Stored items
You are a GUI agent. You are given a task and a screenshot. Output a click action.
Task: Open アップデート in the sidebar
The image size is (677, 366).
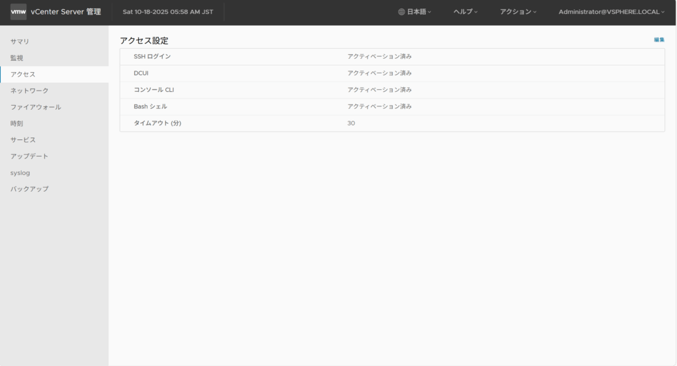tap(30, 156)
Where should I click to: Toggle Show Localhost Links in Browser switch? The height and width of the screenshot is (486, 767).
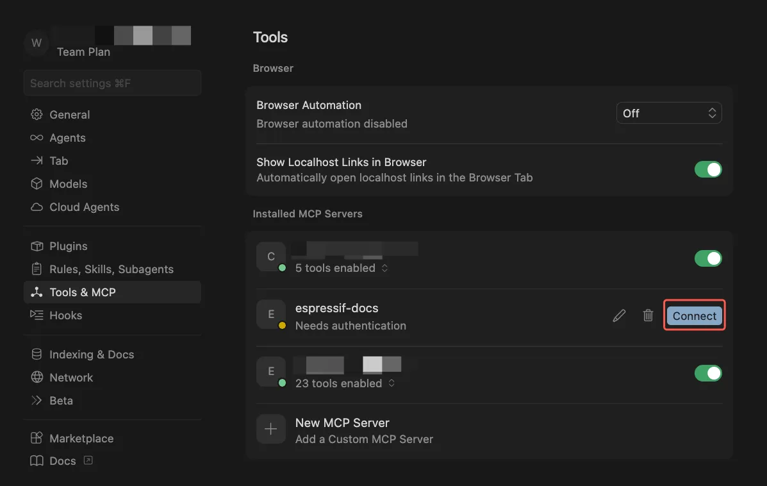pyautogui.click(x=708, y=170)
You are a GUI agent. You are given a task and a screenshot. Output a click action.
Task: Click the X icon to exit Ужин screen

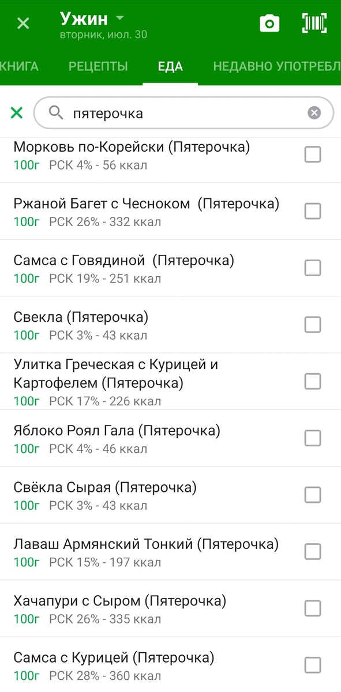click(x=22, y=23)
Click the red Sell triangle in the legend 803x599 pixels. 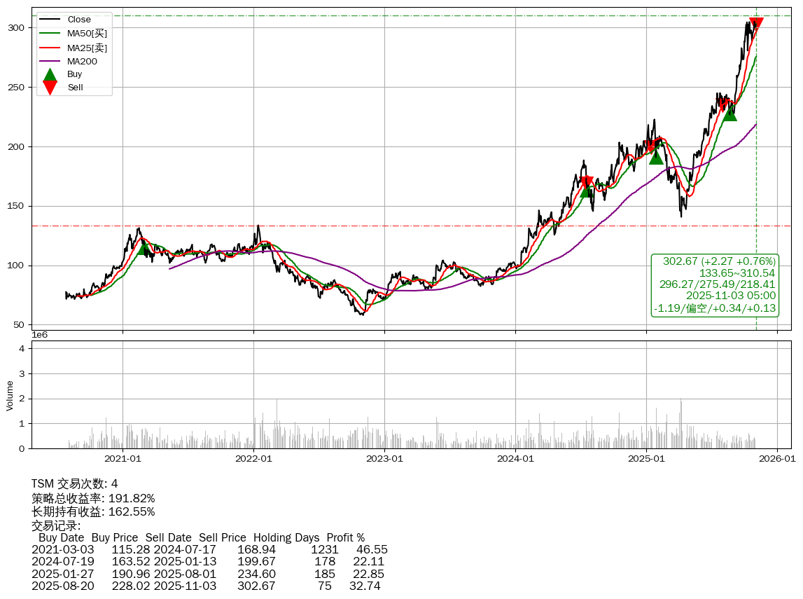click(50, 88)
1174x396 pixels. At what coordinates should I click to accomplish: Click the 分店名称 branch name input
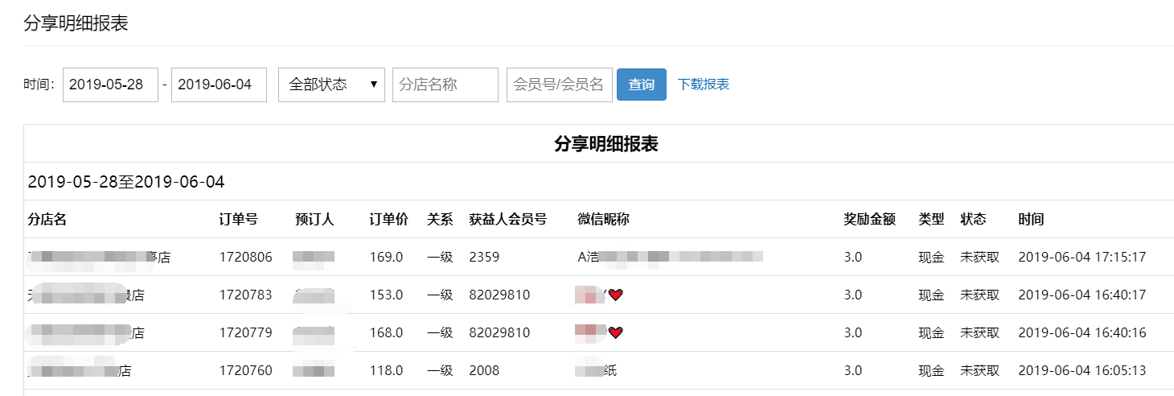tap(445, 85)
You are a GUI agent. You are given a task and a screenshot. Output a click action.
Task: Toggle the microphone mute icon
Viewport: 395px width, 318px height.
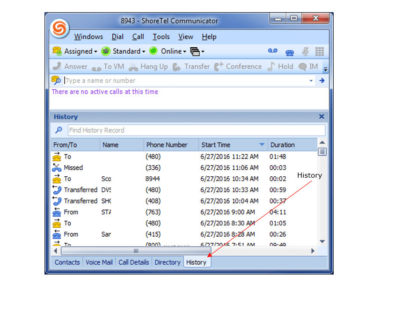pyautogui.click(x=304, y=51)
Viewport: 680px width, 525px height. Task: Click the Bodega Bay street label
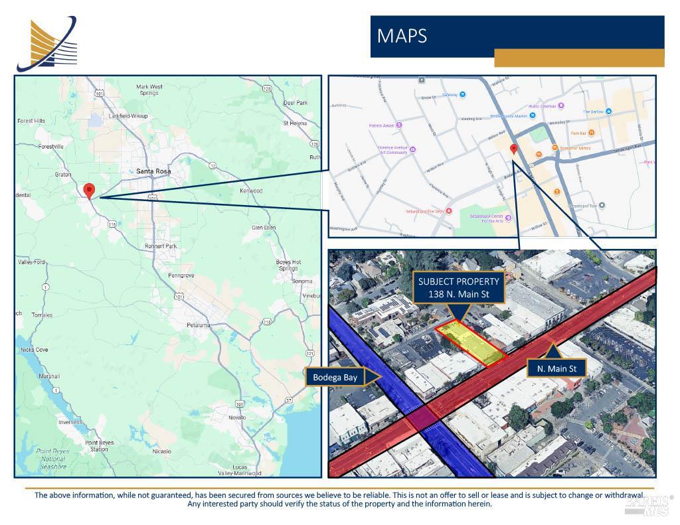click(x=335, y=378)
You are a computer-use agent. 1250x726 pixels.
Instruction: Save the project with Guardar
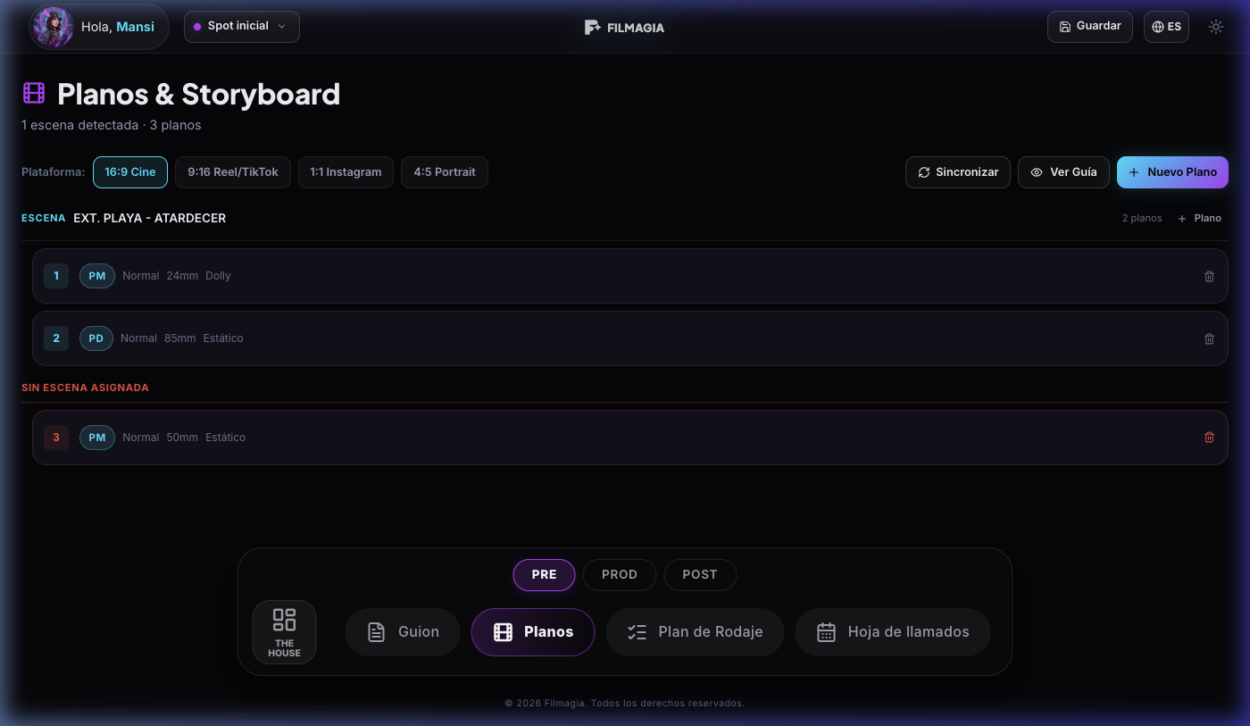1089,26
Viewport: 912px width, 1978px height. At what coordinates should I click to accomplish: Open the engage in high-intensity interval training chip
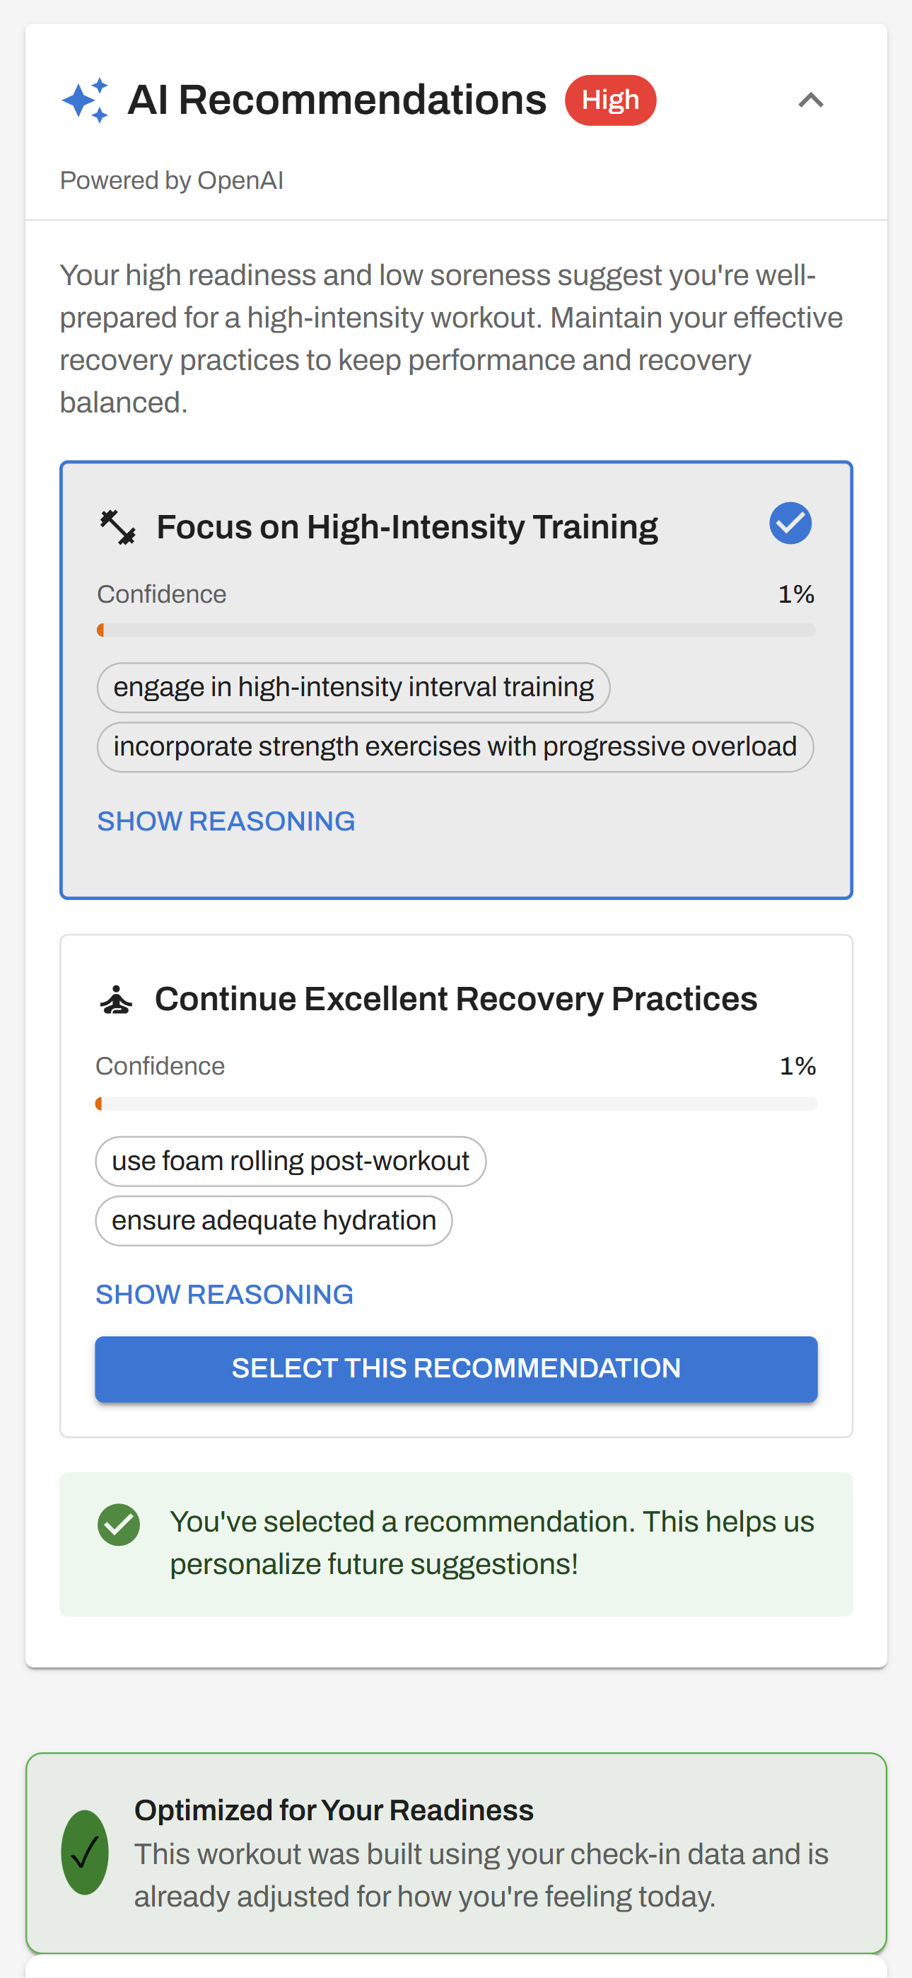tap(353, 687)

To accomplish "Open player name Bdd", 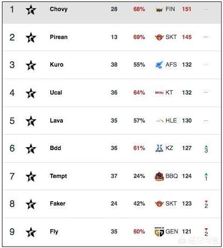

* **TASK OBJECTIVE**: Look above for the line containing "Instruction: Save the project with Guardar", then retype it and each line after it to the end of the records, exactly and without pictures.

* **EXPECTED ANSWER**:
Instruction: Save the project with Guardar
1089,26
Viewport: 912px width, 1978px height. At what coordinates should I click to accomplish: Open the engage in high-intensity interval training chip
tap(353, 687)

To accomplish "Open player name Bdd", 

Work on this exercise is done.